Para ir cambiando un poco el tema, si yo tocara fondo, me aferraba a tu café de la mañana. Pagaría con él. Ésta y cada una de las deudas. Hasta el último grano. 

 Aunque, para ser honesta, llevo años con una sola imagen (radical) cada vez que se me ha cruzado la posibilidad de irme yo también: la del coco frío y la alcapurria de jueyes con mucho pique frente a la playa de Vacia Talega. Hay algo ahí. Una noción muy poderosa y simple de felicidad. Si me preguntas, para mí la felicidad es beberme ese coco, tragarme el salitre, ingerir esa grasa divina frente a una playa justa. Si hablamos de riquezas, de patrimonio y capital de bienestar; de valores, de créditos, de deudas impagables, el mar, coco con whisky y alcapurria de jueyes con mucho pique is the way to go. La riqueza es el acceso a la vida, a la playa, al sol y a los placeres sencillos, auténticos, los que en nuestro pequeño país podemos encontrar sin muchos medios ni recursos ni planificación, en chancletas, ‘shores’, pelo suelto y carretera. Los economistas le llaman capital de bienestar, calidad de vida, indicadores de no sé qué. Yo le llamo devoción linfática, sentir la sangre donde pongo el deseo y el amor. 
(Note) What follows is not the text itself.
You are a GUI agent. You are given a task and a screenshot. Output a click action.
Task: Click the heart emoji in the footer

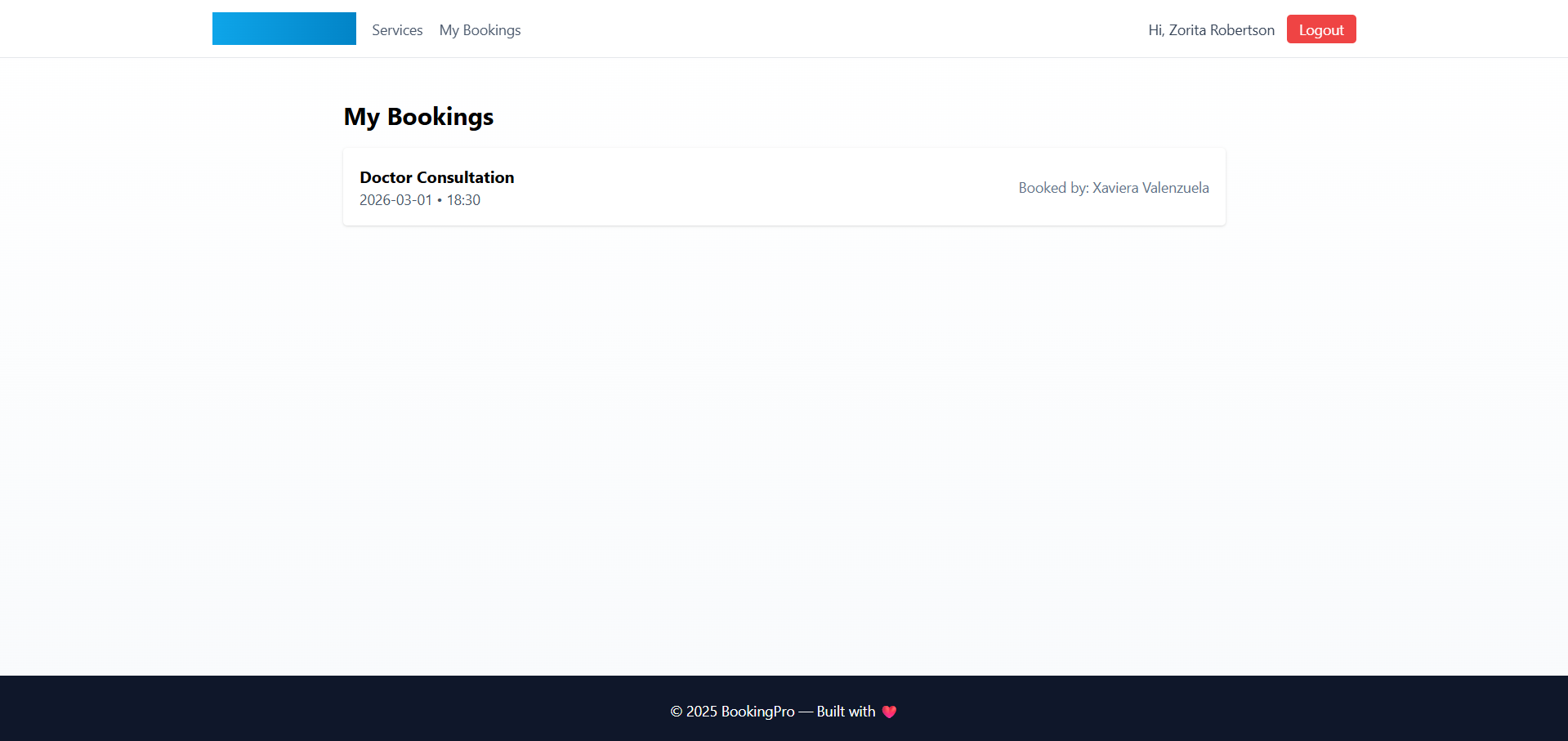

Sufro en extremo la partida de amistades a quienes ni siquiera veía demasiado a menudo. No importa. No quiero que nadie tenga que irse. Quiero que nos quedemos todos aquí, viviendo la destrucción, muriendo un poco todos los días pero conspirando y tirando golpes al aire juntos. 

Mi caos es mi caos, repito a menudo. Además, ocurre que si recorro las montañas, cierta costa aún escondida de este país, si entro por una calle sin salida o encuentro un colmado viejo, vacío, en el camino, hay algo allí que yo comprendo: un arquetipo, información (¿sanguínea, linfática, radiográfica?) de esta especie de campo (¿cuerpo?) magnético nuestro. Si me meto por donde no debo, sé salir, librarme de algo. 

Sólo aquí sé por dónde meterme, de qué gentes y lugares huir, sé exactamente dónde residen el pánico y la dulzura, el mar real, profundo, salvaje y el mar–postal, el mar–hotel. El monte verdísimo, bestial, aislado cual isla sobre isla, su vida mísera y simple. Y el monte chic, los Jájomes y los Cerros de las Mesas, donde las alcapurrias son pequeñitas, ínfimas, platos exóticos de coctel. 

 Tengo, incrustado en la devoción, un mapa perfecto de este archipiélago. Sé que tú también. Eso, allá, acá, por todas partes de este país ultramarino, diaspórico, errante, es lo que hay que defender.